▶ _Übungstext_:

● ● ● ● ●

Sie war bahnbrechend, als sie 2006 erstmals über den Bildschirm flimmerte: die Superhelden-Saga «Heroes». Doch schon während der zweiten Staffel zeigte das Format Abnutzungserscheinungen, verstrickte sich immer mehr in den komplizierten Zeitsprüngen. 2010 zogen die Produzenten nach vier Staffeln den Stecker. Seit September wird nun die fünfte Staffel als Miniserie unter dem Namen «Heroes Reborn» ausgestrahlt. Die ersten Kritiken zeigen: Die Luft ist draussen. Ob man nun fünf Jahre wartet mit der Fortsetzung ändert wenig daran.

● ● ● ● ●

▶ _Ausgelesene Einträge_:
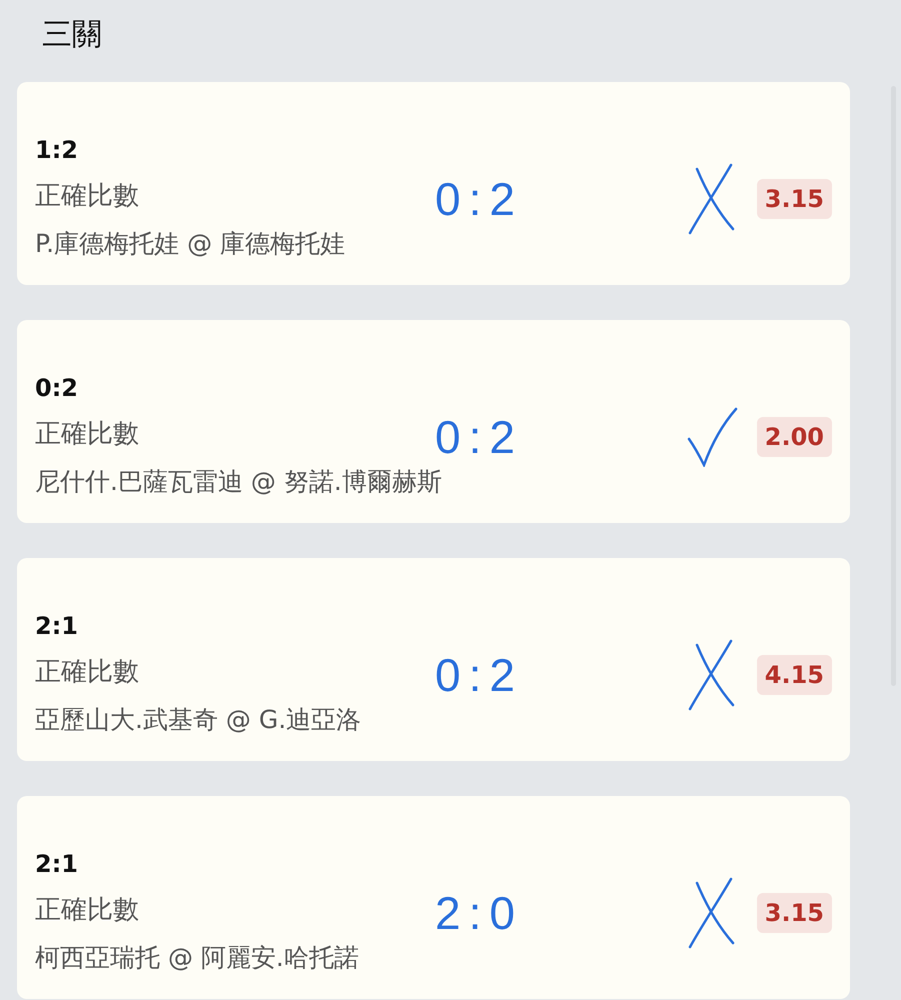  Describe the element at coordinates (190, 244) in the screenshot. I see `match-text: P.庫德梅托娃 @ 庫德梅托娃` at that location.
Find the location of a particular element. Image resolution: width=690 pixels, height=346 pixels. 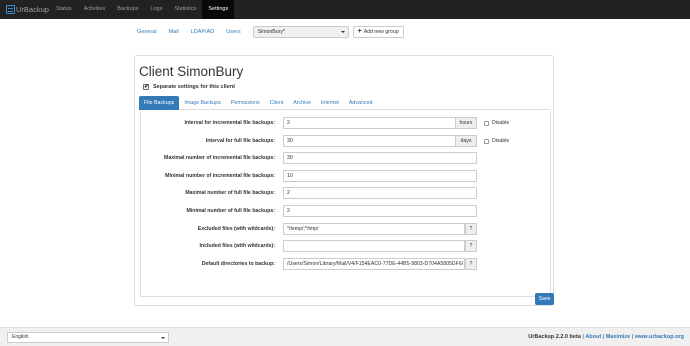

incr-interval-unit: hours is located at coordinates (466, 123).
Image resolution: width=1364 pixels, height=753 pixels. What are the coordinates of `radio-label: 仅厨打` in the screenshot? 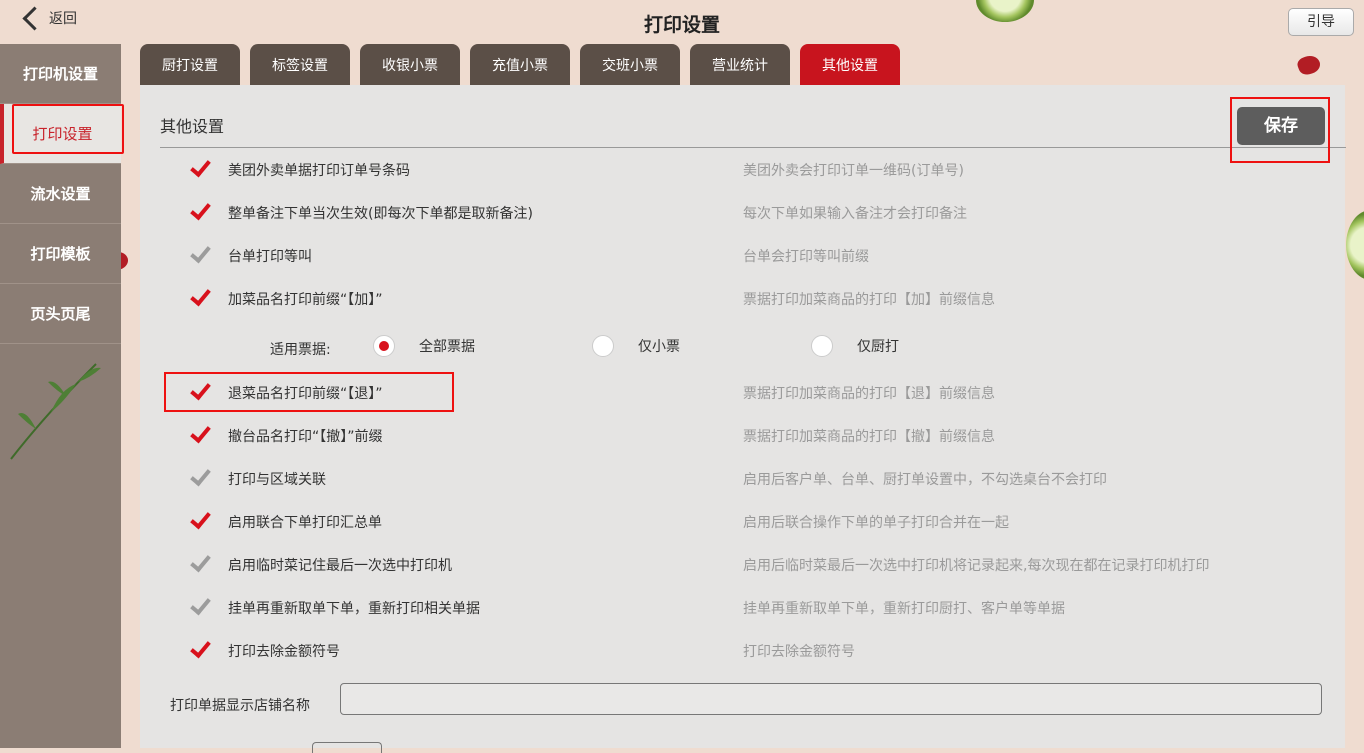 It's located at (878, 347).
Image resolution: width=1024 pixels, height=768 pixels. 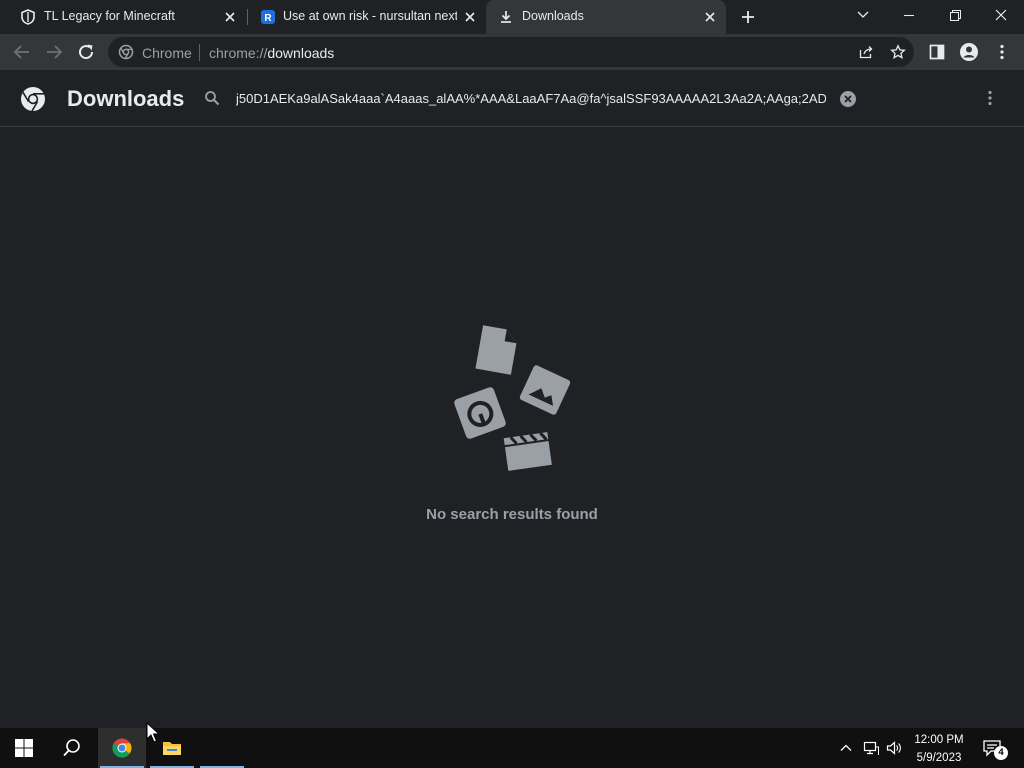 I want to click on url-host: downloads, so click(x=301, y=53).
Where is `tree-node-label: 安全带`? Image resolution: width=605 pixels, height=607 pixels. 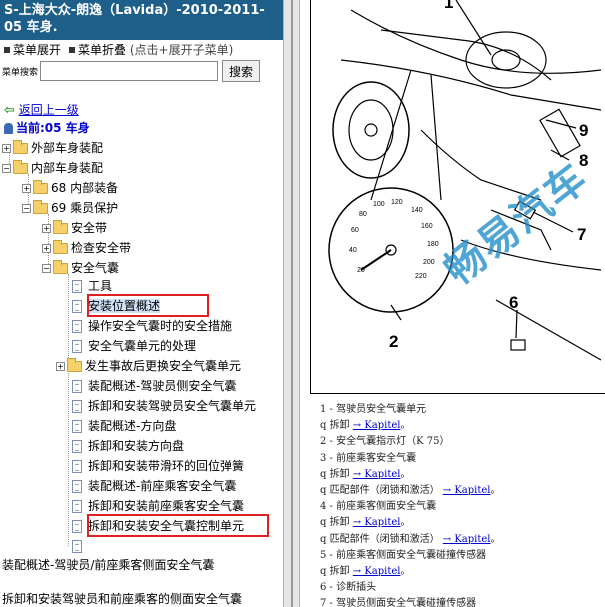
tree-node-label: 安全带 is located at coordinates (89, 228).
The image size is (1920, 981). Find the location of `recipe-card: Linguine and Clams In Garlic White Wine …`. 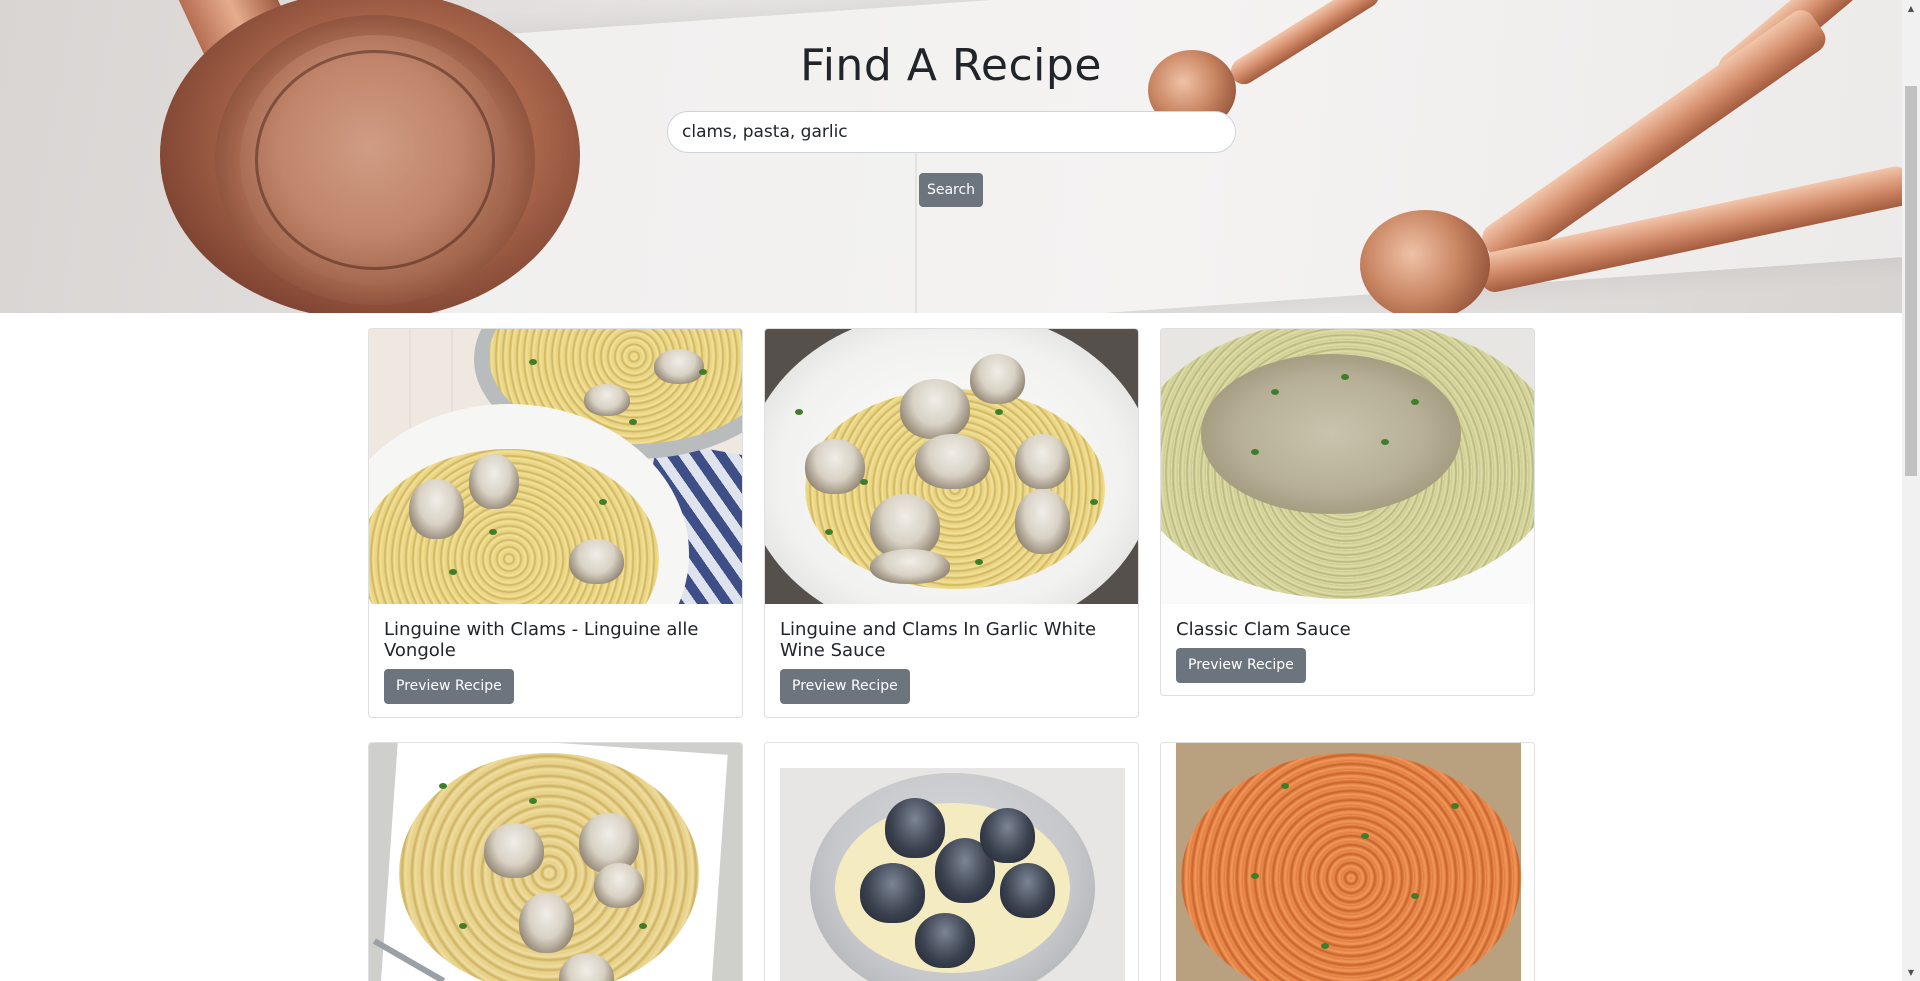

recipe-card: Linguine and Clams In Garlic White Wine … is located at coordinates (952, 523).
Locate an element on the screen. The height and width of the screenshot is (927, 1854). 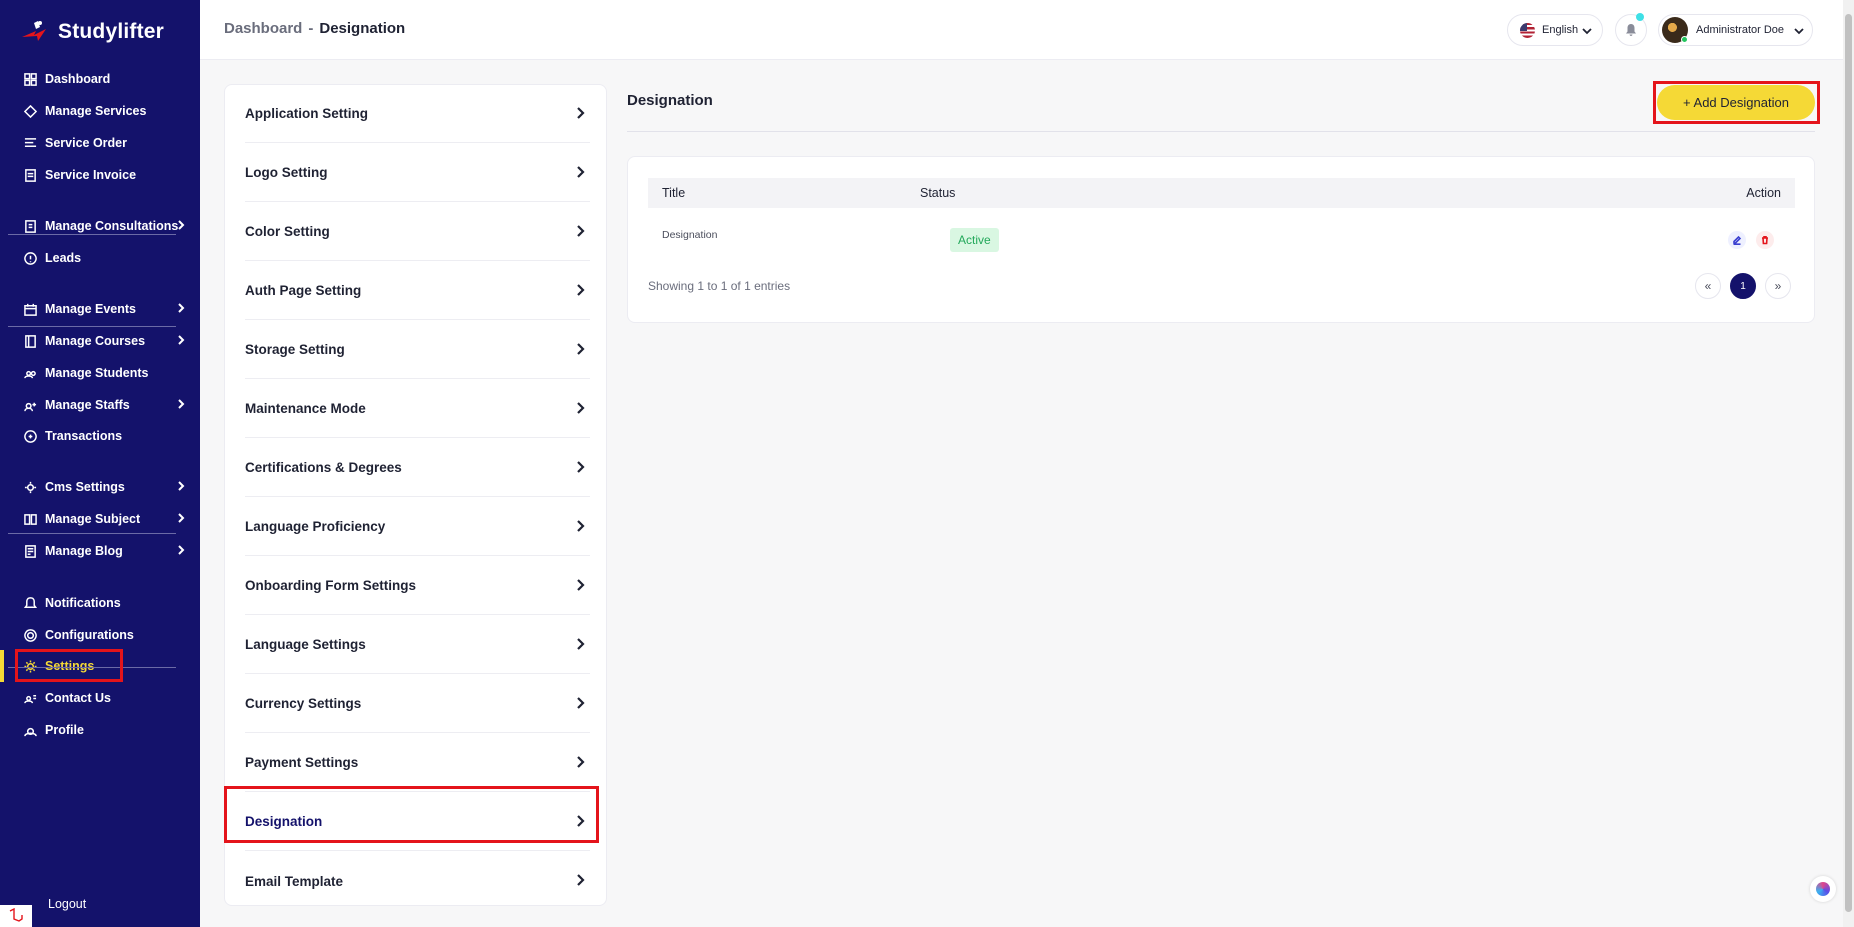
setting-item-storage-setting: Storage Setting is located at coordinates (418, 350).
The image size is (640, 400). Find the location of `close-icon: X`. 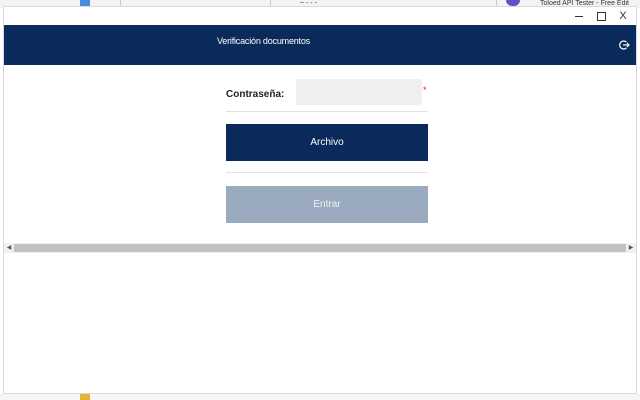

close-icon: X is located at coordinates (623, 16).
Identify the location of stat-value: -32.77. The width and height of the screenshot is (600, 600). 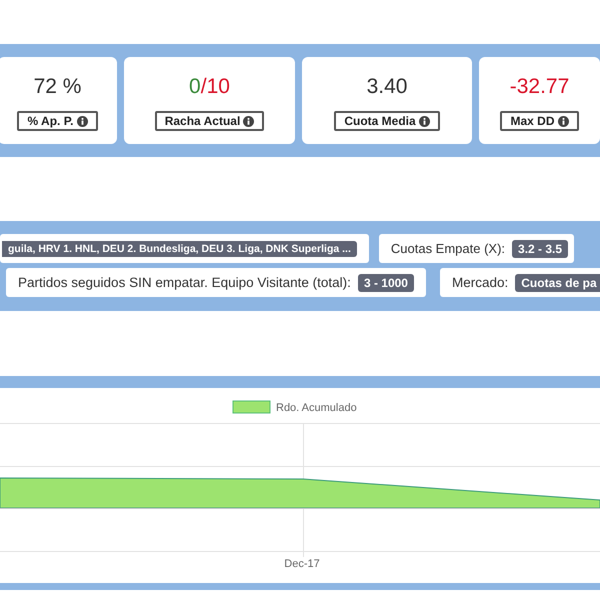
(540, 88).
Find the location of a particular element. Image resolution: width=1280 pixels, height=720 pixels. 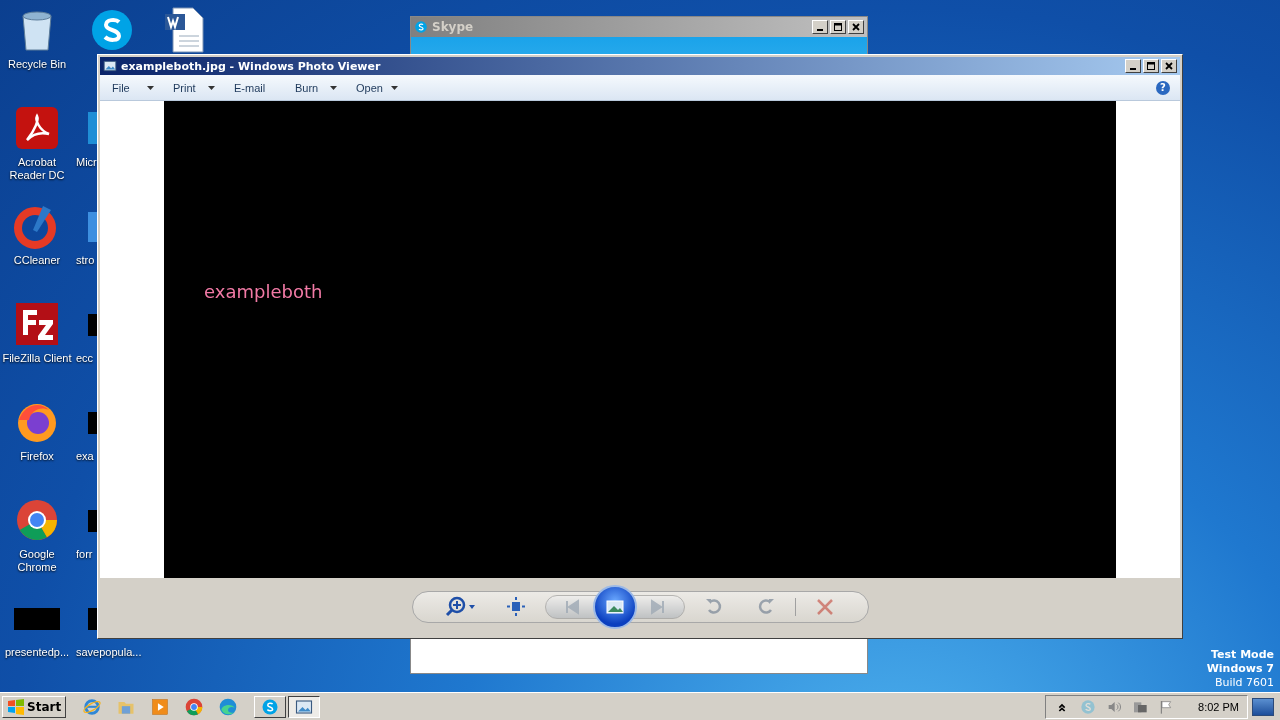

● ● ● ● ●

▶ _Anweisung 1_: Gib den Teil des Übungstexts wörtlich aus, der mit den Worten „Sie war bahnbrechend, als“ beginnt und mit „ändert wenig daran.“ endet.
▶ _Anweisung 2_: Unter welchem Namen wird die fünfte Staffel laut Übungstext ausgestrahlt?

▶ _Schriftliche Antwort 1_:
Sie war bahnbrechend, als sie 2006 erstmals über den Bildschirm flimmerte: die Superhelden-Saga «Heroes». Doch schon während der zweiten Staffel zeigte das Format Abnutzungserscheinungen, verstrickte sich immer mehr in den komplizierten Zeitsprüngen. 2010 zogen die Produzenten nach vier Staffeln den Stecker. Seit September wird nun die fünfte Staffel als Miniserie unter dem Namen «Heroes Reborn» ausgestrahlt. Die ersten Kritiken zeigen: Die Luft ist draussen. Ob man nun fünf Jahre wartet mit der Fortsetzung ändert wenig daran.

▶ _Schriftliche Antwort 2_: Unter dem Namen «Heroes Reborn».